Jeffrey Glenn Miller, 20, of 22 Diamond Drive, Plainsview, L.I died at Kent State thirty five years ago May 4, 1970. He was killed by a single bullet to the mouth, a bullet shot from the gun of an Ohio State National Guard soldier. That bullet killed a boy and his hopes, but brought a nation to life, to remember what hope is. Hope must survive rage. I remember now the boy from Diamond Drive.
Just off Manetto Hill Road, Diamond Drive runs right alongside the Northern State Parkway and in sight of the Long Island Expressway. Jeffrey Miller, a graduate of a Plainview high school never came back to his Diamond Drive.
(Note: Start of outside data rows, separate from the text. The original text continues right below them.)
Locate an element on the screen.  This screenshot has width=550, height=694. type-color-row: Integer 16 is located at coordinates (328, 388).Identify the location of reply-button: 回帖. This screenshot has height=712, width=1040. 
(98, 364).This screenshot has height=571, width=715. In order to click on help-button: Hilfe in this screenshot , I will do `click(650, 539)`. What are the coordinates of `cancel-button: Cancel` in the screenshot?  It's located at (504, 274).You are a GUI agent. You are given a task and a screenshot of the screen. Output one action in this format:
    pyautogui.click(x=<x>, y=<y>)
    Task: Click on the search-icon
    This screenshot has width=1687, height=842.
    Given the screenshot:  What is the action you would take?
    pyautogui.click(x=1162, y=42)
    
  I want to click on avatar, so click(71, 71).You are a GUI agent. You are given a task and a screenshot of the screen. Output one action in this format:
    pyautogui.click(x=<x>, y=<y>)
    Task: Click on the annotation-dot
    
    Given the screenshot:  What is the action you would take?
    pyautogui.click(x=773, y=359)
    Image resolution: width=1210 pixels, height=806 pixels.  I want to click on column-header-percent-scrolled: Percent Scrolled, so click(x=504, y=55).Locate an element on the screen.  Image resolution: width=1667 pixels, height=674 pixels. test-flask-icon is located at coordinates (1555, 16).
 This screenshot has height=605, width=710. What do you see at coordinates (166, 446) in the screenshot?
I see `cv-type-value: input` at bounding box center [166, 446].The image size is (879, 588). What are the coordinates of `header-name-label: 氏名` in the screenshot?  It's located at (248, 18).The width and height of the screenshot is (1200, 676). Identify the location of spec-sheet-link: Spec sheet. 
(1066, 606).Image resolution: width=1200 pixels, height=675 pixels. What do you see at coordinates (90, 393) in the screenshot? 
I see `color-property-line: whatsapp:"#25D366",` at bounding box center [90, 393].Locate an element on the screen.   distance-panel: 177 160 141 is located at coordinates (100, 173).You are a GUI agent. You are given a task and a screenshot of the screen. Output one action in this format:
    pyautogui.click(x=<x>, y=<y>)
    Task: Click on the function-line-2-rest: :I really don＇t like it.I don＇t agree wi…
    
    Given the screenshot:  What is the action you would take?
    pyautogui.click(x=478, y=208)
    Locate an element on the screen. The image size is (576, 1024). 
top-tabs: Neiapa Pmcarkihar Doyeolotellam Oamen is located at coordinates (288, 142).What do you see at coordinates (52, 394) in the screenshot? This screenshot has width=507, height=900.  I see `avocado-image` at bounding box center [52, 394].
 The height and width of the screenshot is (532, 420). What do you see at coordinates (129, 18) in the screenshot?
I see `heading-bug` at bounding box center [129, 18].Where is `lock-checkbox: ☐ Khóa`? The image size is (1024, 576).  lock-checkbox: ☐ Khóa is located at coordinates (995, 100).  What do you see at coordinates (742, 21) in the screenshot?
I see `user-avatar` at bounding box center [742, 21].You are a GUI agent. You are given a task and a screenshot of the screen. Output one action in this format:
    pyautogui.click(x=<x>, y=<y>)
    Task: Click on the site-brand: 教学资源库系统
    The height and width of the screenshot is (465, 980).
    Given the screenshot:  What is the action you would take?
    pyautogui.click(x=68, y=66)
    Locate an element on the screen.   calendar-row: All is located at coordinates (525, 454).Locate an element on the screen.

Jeffrey lived down the block from the Schiffmans, around the corner from the Brickmans and the Schettinis. He looked west for his chance to see Manhattan, the place of Long Island dreams, just a road away. When he woke up on the morning of May 4, 1970 at Kent State he could not have known he would end up on a far different road. I remember now the boy who never grows old. I remember now the boy from Diamond Drive
My town had two high schools then, one new, the other not so old, rivals in all things trivial. That day students from both schools counted Jeffrey Miller as their own. Jeffrey Miller belonged to his parents, to these students and their age. He belongs now to the ages. When Jeffrey Miller fell, he stepped up out of time, the time measured by mere clocks. He forever belongs to a different time. And the students who gathered at the high schools on the fields looking west over the Hempstead Plains on May 4, 1970 knew what time that was. It was time to rage, and somehow hang onto hope. They came to remember the boy from Diamond Drive.
My father Charles Mattingly was a member of the school board of Plainview Old Bethpage, Central School District Number 4. Jeffrey Miller’s mom worked for the school district in Plainview, his dad worked on lynotype for the New York Times. The school board met that day to discuss that day’s events and what it might mean.
What mean times those were. Rage on all sides might defeat hope for all. My father came home. He shook his head and said some things could not be done. I remember the way he angled his head. He just looked away, his hands on the kitchen counter, the veins rising on the back of his hands, his fingers resting on the kitchen counter like a piano he couldn’t play. He said it again. Some things could not be done. Neither my father nor his thirteen year old son could believe what had been done, me more loudly than him, until his gaze told me silently, but loudly to shut up. I remember now that loud silence, how it fell between me and my father. I remember now the boy who would never grow to be a man. I remember that boy from Diamond Drive.
Candles were lit that night with the hope small candles have. Hope is a flicker in a candle, an ever wavering flame in the heart. The next day many high school students walked out. My father raged. He believed in education and its importance. He was of an age where routine was a way through tragedy. To break routine, to stop education would be to let tragedy seep in and in a small way win. In education was hope. The students would need the teachers, he said. They would need their teachers that day more than ever. My father would not believe the students would leave class. My father could not believe some students would show up only to leave.
Those students left in order to remember. Together, yet each in their own way, these students would not forget what rages in the heart and might kill hope, the strength of those still young. The students would remember the boy from Diamond Drive.
All these years later I remember now the boy from Diamond Drive, Jeffery Miller who grew up along the Northern State Parkway, in sight of the LIE overpass over Manetto Hill Road. Jeffery Miller would have taken Manetto Hill Road to get to his high school, a high school in a town where students graduate with hopes. I see hope now on Manetto Hill as I remember the boy from Diamond Drive
My old high school rests now on Manetto Hill, on a rise above the Hempstead Plains. On a clear day you can see the Manhattan skyline distant, a place for Jeffery Miller a far road, a far hope away, now and always. I can never forget the boy never to be a man from Diamond Drive.